Watchmen

Today is May 23, 2017. It’s a Tuesday. Summer weather, although I’m wearing a sweater out of comfort and habit. I went to the Warf with Toni. We people-watched a young couple, and then an old couple, and then a man with his dog I thought looked like a Bella but was actually named T.J. We asked.

We said the young couple looked like a Becky and Sean, that they had been long-known acquaintances but now they were actually getting to know each other.

“Look at how she’s touching her hands, her face, her hair.” Toni had said. “I was doing that when I sat here. I know what she’s thinking.”

But I was listening to his laugh, because I had done that before so I believed I knew what he was thinking. The way it was a little higher, a little more polite, not as obnoxious as I’m sure ours sounded to the men on their boats nearby.

Then Becky and Sean got up and walked away, comfortably, at magic hour. We watched them go just as they had watched us arrive.

“There they go.” Toni had said. “Walking off together into the sunset.”

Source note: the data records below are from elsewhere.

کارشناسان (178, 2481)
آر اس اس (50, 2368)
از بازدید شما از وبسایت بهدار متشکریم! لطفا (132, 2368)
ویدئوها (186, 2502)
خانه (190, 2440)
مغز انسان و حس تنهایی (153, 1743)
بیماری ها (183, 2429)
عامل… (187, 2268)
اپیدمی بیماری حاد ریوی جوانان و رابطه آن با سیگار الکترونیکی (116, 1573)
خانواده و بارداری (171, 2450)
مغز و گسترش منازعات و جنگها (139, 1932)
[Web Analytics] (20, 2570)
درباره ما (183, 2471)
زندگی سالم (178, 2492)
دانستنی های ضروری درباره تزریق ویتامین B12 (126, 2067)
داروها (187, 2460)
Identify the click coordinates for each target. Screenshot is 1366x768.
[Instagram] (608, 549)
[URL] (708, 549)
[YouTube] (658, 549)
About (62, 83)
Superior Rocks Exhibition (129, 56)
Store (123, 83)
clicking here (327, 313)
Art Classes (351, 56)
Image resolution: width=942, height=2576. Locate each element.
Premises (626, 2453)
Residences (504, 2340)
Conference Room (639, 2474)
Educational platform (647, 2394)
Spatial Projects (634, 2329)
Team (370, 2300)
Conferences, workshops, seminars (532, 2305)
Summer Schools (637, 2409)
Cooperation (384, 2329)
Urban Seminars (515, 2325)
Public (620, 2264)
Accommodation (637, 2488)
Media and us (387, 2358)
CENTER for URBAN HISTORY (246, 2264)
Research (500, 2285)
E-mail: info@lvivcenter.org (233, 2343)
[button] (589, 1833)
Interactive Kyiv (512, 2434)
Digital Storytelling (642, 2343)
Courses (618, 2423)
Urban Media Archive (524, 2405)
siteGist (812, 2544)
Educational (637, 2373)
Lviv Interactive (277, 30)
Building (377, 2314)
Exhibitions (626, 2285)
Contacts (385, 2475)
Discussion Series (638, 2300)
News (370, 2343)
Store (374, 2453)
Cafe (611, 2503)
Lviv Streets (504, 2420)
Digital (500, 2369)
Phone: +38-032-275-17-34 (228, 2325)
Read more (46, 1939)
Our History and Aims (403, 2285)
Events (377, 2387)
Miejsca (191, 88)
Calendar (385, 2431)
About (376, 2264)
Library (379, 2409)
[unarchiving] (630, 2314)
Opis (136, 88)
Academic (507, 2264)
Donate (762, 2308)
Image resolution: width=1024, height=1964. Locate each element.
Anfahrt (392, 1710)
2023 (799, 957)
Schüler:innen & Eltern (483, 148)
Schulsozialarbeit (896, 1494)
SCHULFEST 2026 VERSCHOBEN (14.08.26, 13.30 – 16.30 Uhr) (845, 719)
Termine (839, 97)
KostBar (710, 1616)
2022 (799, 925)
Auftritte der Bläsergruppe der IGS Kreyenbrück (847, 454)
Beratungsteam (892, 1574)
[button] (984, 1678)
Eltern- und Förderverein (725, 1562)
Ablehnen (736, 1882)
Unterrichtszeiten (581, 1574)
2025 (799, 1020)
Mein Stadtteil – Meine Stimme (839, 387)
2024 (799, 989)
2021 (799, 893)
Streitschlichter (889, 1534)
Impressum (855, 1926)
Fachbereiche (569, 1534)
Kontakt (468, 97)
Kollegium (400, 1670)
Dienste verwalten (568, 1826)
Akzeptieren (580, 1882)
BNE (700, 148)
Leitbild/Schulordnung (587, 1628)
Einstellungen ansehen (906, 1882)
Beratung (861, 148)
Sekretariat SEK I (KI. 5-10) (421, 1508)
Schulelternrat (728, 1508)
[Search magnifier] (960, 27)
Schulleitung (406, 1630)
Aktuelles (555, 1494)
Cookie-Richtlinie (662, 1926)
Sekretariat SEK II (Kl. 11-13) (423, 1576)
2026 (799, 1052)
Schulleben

“What if this is their spot.” I had went on. “And we’ll know it’s their spot, and we’ll watch their relationship grow and prosper and fall in love, and then disastrously fall apart and come back together again like some romance novel. And we’ll be like, ‘There’s Becky and Sean.’ And then one day they will hear us talking about them, and they’ll be like, ‘What are you talking about? Our names are Amelia and Brett.’ And then we will apologize and they will be incredibly creeped out and we’ll never see them again.”

She had laughed at that. “Amelia and Brett.” She giggled. I had laughed too, but I couldn’t help feeling guilty for some reason.

I have been struck, again, with the realization that there are a significant amount of people in my life that I will never see again. Why haven’t I been studying them as closely as I had Becky and Sean? I can still recall what they were wearing, the way they sounded, the color of the travelling paper cups in their hands. There are times where I find myself terrified, completely overwhelmed with anxiety over the idea that I will forget how people look like when not framed by the shape of my phone. As if by them leaving, I will no longer recognize them if I were to be suddenly bumped into in a line at Walmart, or a Chapters, or for an expensive cup of cheap coffee. That the way they hold themselves, or subtly fidget with their hands, or glance upwards when entering a new room will be wiped from my mind, and it will be these things I notice now that would make them unrecognizable to me then.

I don’t know if I have the fear of losing people, but as of the moment I’m not sure what else to call it. Maybe, too, it’s just the fear of growing up. Or letting go. Or both. Or all three. Because apparently I have to be excessive that way.